◆ TASK STATEMENT: Quote the records from the line containing "Where should I click to: Expand" through the end of the records, both ends included, leaving the pictures out.

***** DATA LISTING

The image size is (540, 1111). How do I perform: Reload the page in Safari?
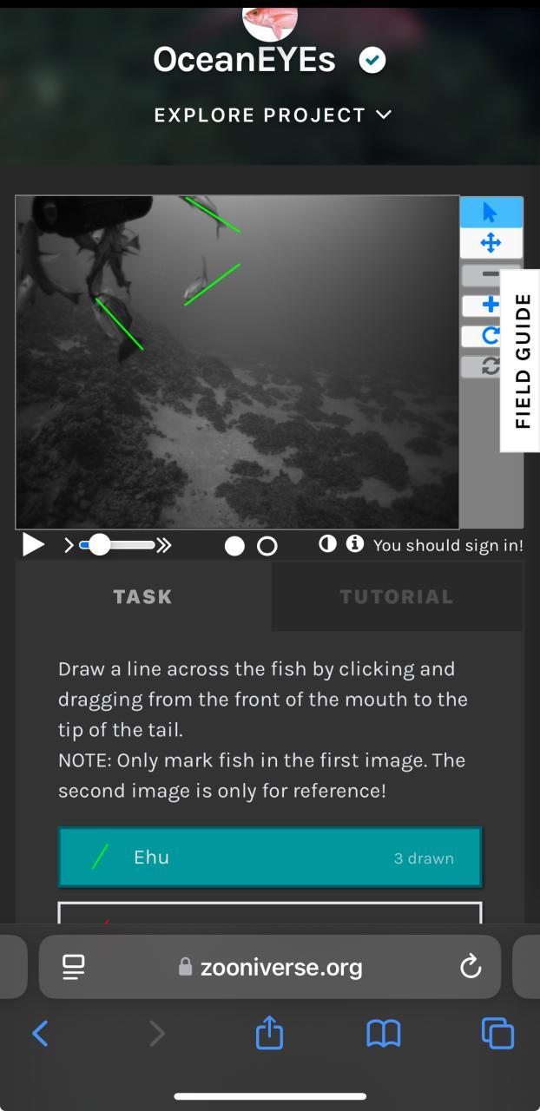coord(470,966)
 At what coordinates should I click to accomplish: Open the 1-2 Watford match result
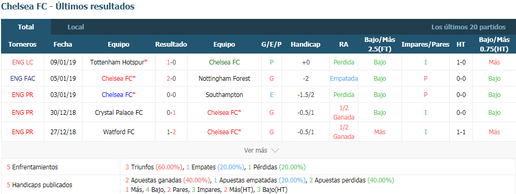point(171,132)
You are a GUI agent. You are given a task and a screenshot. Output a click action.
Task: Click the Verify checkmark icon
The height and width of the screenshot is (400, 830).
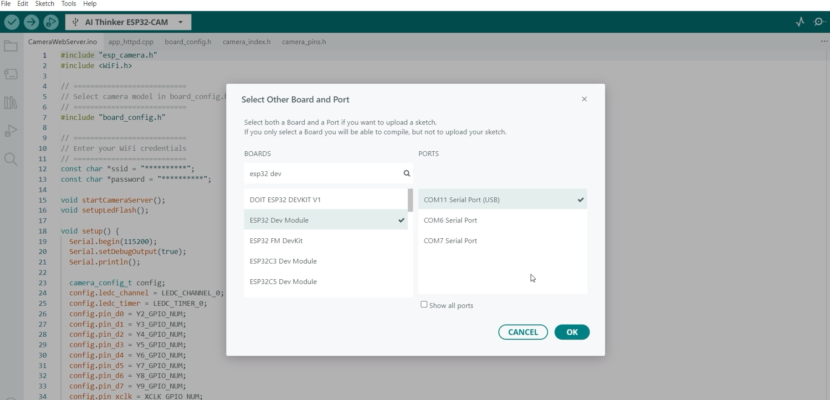[12, 22]
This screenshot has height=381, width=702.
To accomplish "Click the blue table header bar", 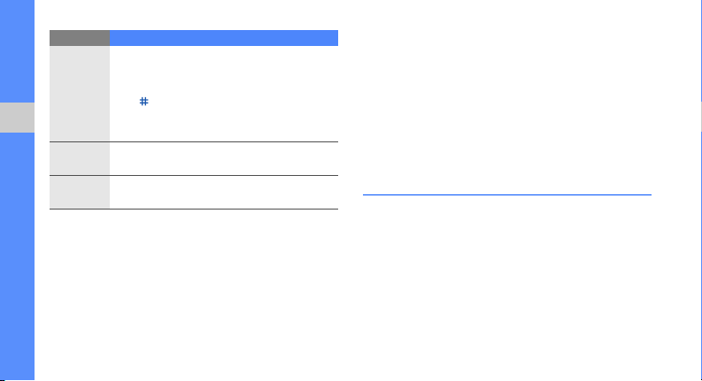I will (x=224, y=38).
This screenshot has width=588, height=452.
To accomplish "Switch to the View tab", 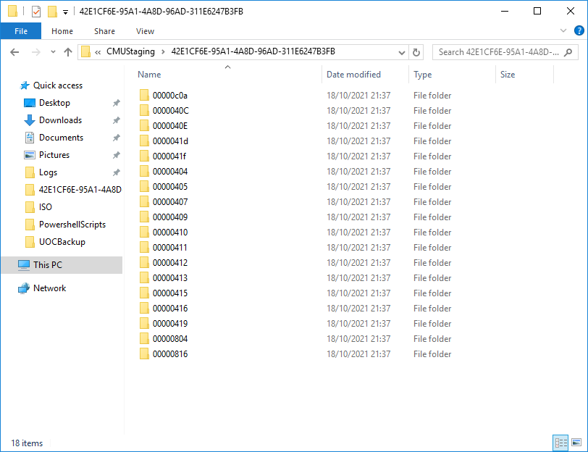I will (x=145, y=31).
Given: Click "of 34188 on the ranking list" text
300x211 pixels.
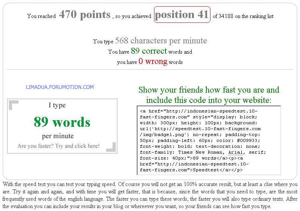Looking at the screenshot, I should 243,16.
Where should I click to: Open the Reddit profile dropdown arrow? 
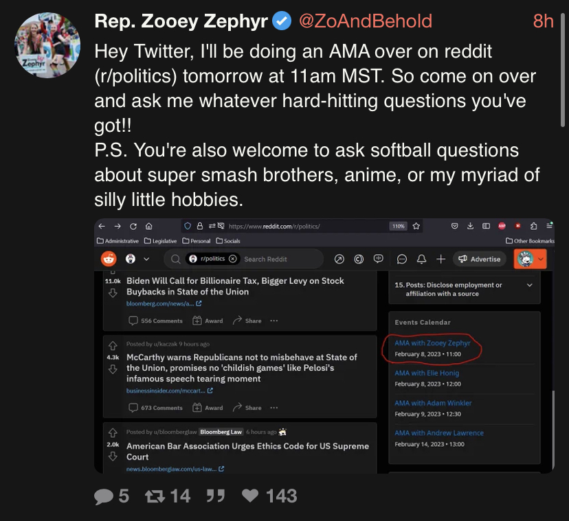[x=542, y=259]
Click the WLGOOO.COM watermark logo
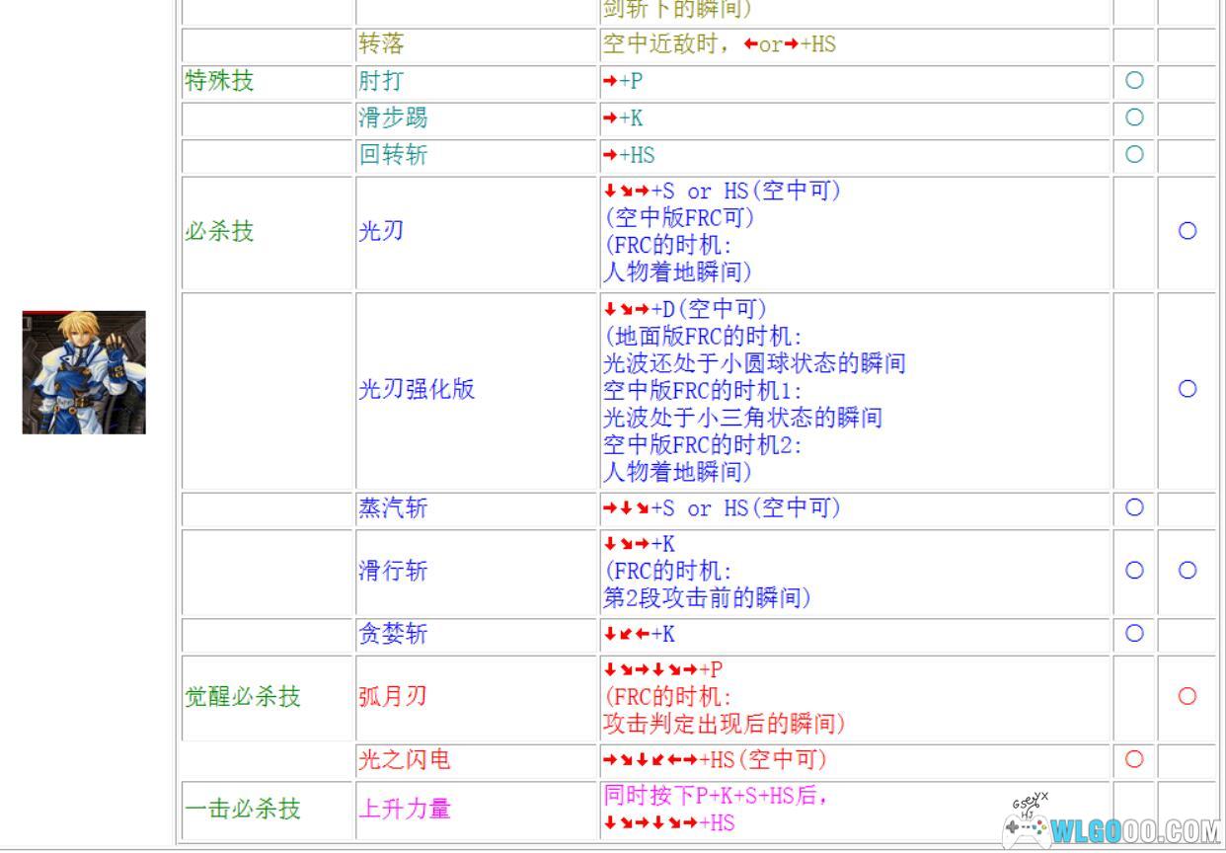Image resolution: width=1226 pixels, height=853 pixels. 1135,830
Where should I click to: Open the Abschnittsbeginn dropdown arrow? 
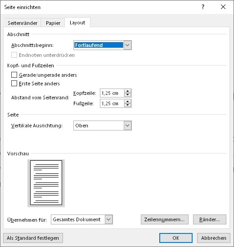pos(128,45)
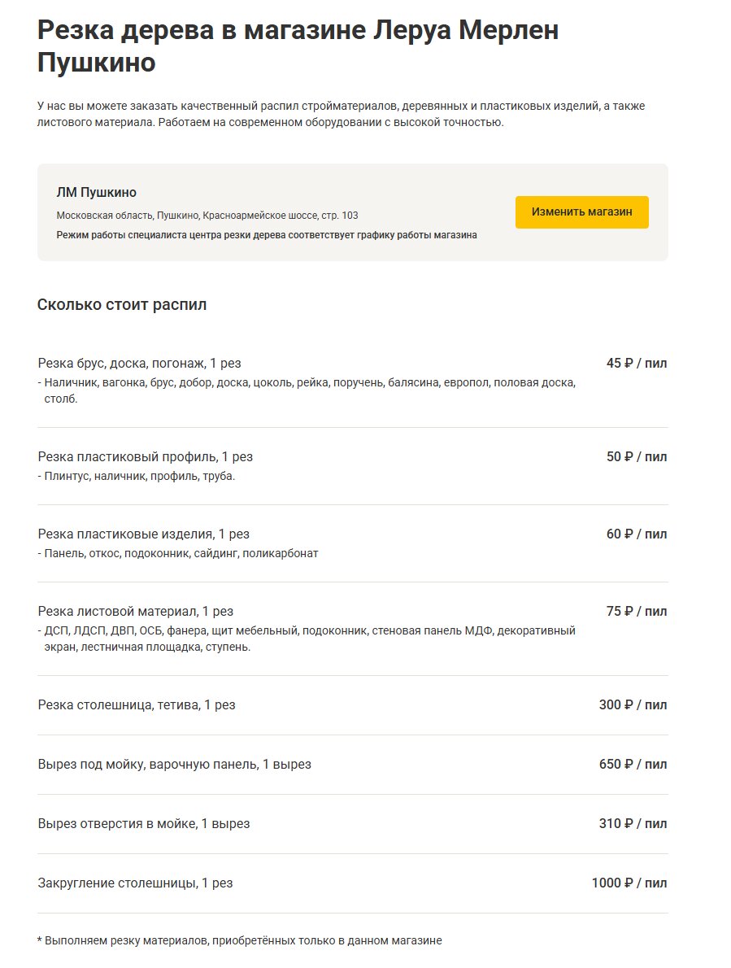Select the "Резка пластиковые изделия" row
The image size is (731, 968).
144,534
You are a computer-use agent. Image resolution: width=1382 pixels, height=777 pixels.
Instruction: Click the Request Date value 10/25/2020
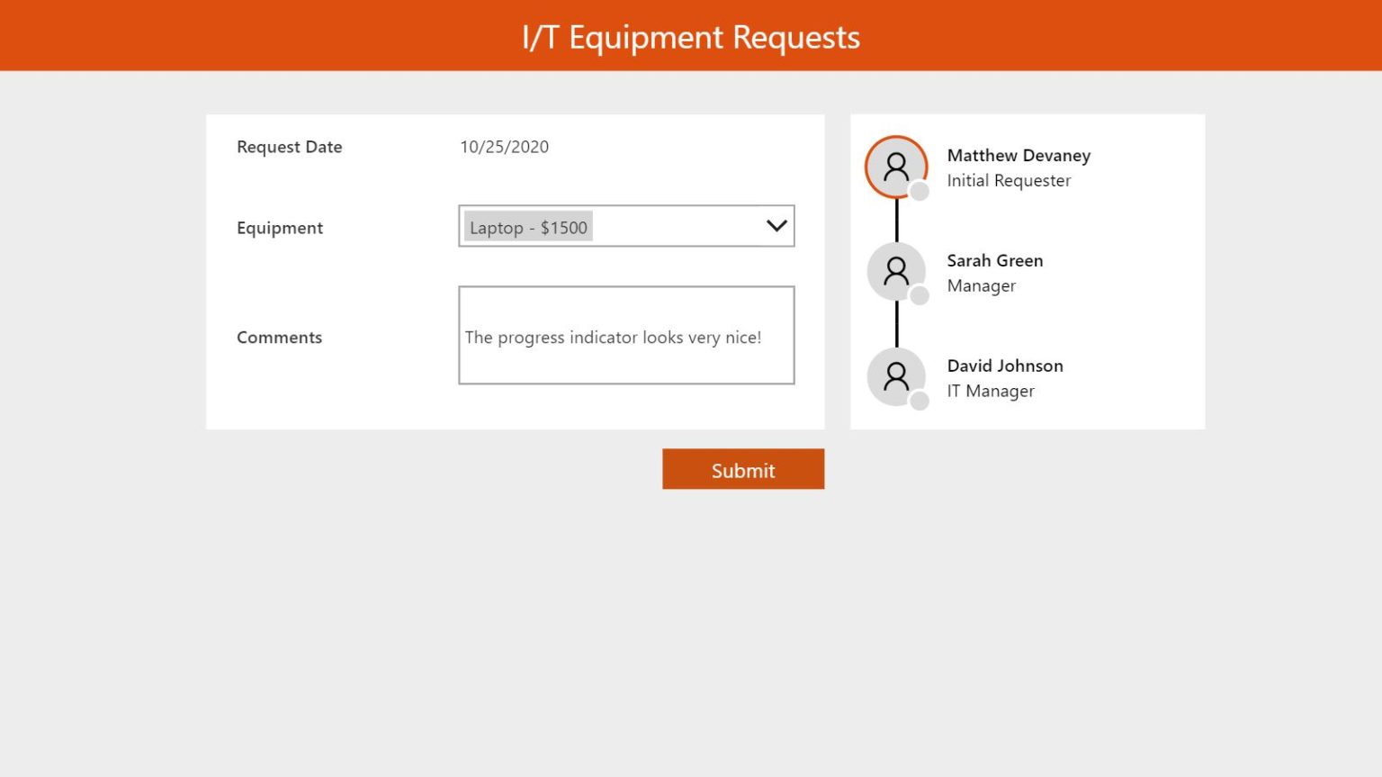[505, 146]
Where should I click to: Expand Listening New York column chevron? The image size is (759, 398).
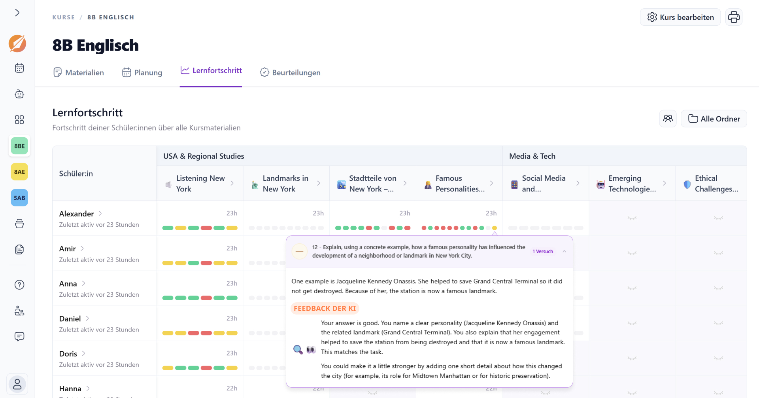(x=232, y=183)
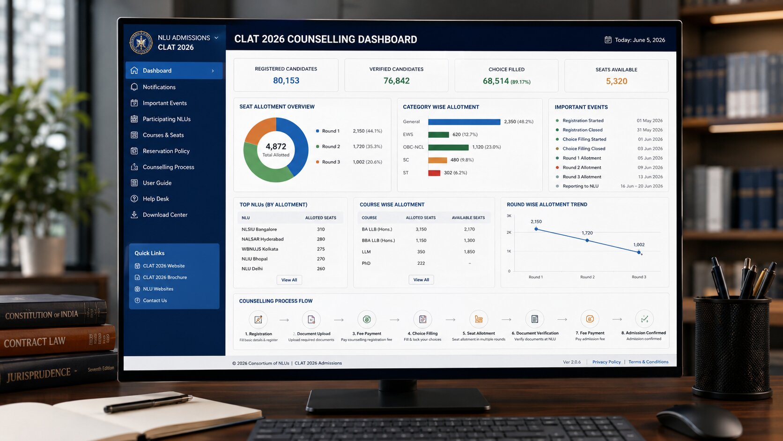This screenshot has width=783, height=441.
Task: Open the Help Desk question-mark icon
Action: pos(134,199)
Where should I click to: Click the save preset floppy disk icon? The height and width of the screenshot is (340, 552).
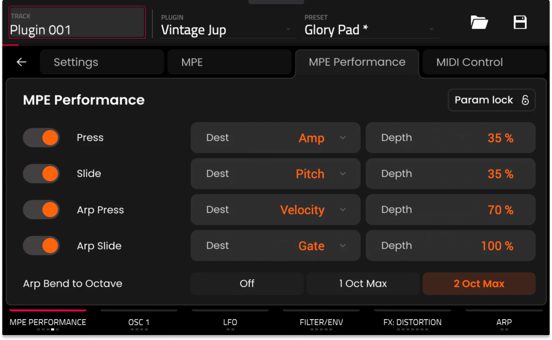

**********

◆ TASK SOLUTION:
Where should I click to: Expand Listening New York column chevron? The image size is (759, 398).
(x=232, y=183)
This screenshot has width=783, height=441.
Task: Open the Help Desk question-mark icon
Action: pos(134,199)
Where should I click to: Click the save preset floppy disk icon? The height and width of the screenshot is (340, 552).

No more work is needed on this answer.